Nigerian presidential spokesman
- In office 31 July 2023 – 7 September 2024
- Preceded by: Femi Adesina

Personal details
- Born: November 13, 1986 (age 39) Platteville, Wisconsin, United States
- Education: University of Kansas
- Occupation: Journalist

= Ajuri Ngelale =

Nigerian journalist and politician

Ajuri Obari Ngelale (born 13 November 1986) is a Nigerian broadcast journalist and politician who served as presidential spokesman to president Bola Tinubu. He previously served as presidential senior special adviser on public affairs to former president Muhammadu Buhari and was a co-principal spokesperson of Bola Tinubu presidential campaign council for the 2023 Nigerian general election which they won. He was a senior reporter and presenter at Africa Independent Television (AIT) and Channels Television.

== Early life and education ==
Ngelale was born in Platteville, Wisconsin, United States to a Nigerian father of Eleme origin, Chief Precious Osaro Ngelale and German-American mother Diane who served as social welfare director of the Rivers State Government under Governor Melford Okilo. His father was a geologist and politician who was elected to the Rivers State House of Assembly in the Third Republic and served until General Muhammadu Buhari's military coup of 1983. Following the military coup, his family moved to the United States in 1985. After the return of civilian rule in 1999, his father was appointed to the federal cabinet as a minister. Ngelale earned a bachelor's degree majoring in political science and history from the University of Kansas in Lawrence, Kansas, US. He returned to Nigeria in 2011 to participate in the mandatory one-year National Youth Service Corps (NYSC).

==Career==

Ngelale started journalism career as a youth corps member at Africa Independent Television where he was deployed for his one-year national service. After completing his national service, he was retained by AIT as an investigative reporter and later served as a news editor, producer and presenter from 2011 to 2016. At AIT, he produced two critically acclaimed public affairs documentary series State of the Nation (2012) and Diary from the Delta (2016). He left AIT in 2016 and joined Channels Television where he served as a co-anchor of popular public policy discussion program Sunrise Daily and in partnership with the United States Government's Mandela Washington Fellowship, produced and presented Africa's Future Leaders which documented young African leaders uplifting disadvantaged population through their individual efforts.

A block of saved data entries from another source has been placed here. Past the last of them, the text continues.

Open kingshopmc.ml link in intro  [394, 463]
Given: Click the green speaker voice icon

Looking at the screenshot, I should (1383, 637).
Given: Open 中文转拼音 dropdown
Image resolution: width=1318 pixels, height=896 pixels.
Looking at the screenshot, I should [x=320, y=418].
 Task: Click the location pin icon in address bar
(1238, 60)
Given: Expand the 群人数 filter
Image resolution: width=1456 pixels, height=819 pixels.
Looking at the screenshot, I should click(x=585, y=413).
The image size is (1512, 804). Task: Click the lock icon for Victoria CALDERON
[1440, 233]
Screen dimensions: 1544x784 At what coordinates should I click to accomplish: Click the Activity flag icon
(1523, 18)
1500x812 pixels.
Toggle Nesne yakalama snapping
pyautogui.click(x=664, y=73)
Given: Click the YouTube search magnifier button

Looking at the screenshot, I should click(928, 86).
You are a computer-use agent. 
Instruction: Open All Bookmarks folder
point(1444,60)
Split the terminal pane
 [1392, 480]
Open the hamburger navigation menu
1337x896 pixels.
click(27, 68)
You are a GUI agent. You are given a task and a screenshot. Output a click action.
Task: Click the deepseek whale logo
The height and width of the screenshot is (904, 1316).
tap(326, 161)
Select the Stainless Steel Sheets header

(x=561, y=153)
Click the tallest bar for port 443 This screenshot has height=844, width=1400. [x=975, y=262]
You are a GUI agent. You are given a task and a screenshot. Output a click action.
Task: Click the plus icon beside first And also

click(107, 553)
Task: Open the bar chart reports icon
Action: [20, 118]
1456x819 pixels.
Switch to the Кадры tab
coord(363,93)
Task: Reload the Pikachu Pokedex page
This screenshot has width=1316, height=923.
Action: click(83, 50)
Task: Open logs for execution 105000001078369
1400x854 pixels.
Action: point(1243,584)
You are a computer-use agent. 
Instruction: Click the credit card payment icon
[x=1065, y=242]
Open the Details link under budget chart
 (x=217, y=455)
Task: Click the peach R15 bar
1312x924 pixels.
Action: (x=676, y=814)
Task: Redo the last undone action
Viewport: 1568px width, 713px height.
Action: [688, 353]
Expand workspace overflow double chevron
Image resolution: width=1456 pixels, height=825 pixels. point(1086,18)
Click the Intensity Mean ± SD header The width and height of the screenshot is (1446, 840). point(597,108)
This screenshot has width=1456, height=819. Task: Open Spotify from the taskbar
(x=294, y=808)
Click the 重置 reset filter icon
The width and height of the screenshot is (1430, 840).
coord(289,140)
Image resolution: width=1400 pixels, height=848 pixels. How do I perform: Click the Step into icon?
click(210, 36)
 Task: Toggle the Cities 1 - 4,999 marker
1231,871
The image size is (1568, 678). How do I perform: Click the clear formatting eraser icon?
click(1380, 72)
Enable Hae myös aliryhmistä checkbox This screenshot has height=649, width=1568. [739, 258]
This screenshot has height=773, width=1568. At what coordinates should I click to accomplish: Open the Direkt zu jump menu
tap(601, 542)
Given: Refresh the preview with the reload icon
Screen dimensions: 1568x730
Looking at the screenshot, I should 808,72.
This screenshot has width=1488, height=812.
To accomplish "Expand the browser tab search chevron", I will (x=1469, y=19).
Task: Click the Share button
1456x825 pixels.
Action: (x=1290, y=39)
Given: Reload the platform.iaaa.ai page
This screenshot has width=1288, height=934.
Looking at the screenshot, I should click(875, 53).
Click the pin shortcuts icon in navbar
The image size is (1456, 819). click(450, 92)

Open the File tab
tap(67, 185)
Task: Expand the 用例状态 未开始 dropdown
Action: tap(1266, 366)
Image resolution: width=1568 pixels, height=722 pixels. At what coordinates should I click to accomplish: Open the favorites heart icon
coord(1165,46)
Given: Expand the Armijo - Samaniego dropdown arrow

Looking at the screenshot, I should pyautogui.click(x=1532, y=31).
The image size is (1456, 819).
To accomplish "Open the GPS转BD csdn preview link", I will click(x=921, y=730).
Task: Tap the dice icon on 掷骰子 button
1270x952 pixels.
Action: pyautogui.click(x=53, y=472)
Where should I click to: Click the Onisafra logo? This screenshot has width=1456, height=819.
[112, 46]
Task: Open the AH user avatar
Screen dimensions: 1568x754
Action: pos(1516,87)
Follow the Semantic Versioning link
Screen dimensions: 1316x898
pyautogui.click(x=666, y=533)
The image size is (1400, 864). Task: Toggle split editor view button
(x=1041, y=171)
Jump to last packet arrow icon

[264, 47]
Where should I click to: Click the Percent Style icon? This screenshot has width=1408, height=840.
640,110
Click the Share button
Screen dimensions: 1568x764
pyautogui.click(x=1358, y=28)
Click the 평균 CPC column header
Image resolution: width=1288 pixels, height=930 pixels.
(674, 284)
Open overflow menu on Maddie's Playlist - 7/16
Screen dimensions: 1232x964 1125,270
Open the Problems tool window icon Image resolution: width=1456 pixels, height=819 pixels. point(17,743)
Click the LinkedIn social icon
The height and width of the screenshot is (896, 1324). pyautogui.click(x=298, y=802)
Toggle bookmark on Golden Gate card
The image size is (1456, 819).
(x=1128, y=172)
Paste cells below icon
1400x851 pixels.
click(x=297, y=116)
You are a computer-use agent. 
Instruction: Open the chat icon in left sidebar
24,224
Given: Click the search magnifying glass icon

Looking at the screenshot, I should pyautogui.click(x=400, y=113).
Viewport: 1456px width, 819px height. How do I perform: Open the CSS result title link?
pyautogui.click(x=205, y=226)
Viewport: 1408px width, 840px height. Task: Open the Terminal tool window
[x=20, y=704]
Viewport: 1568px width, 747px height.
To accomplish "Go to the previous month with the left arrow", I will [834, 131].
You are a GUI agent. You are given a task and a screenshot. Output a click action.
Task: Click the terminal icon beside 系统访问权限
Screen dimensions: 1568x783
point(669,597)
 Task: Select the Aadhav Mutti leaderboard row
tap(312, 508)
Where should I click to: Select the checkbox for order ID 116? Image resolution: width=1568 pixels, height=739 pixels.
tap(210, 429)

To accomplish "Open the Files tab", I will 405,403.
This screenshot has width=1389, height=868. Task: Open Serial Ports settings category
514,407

In 2019, he resigned from Channels TV to become lead media content producer for the All Progressives Congress (APC) Next Level Presidential Campaign for the reelection of President Muhammadu Buhari under Buhari/Osinbajo presidential campaign organization.  Following their victory at the poll in 2019, President Buhari appointed Ngelale as his senior special adviser on public affairs and served in this position till 2023 when Buhari left office. In October 2022, Ngelale was appointed co-principal spokesperson of Tinubu-Shettima Presidential campaign Organization. He appeared frequently on national radio and TV, and international media including CNN, BBC and Al-Jazeera. On 31 July 2023, President Bola Tinubu appointed Ngelale his official spokesperson. On 19 May 2024, President Tinubu appointed Ngelale as the first special presidential envoy on climate action for the Federal Republic of Nigeria. He was also appointed as the chairman of the Presidential Steering Committee on Project Evergreen, Nigeria's first green industrial zone and as secretary of the Presidential Committee on Climate Action and Green Economic Solutions, chaired by President Tinubu.

On 7 September 2024, Ngelale resigned indefinitely from his role as the presidential spokesman for President Tinubu to address medical issues affecting his immediate family. However, news outlets in the country have reported that the resignation was out of fear of being fired.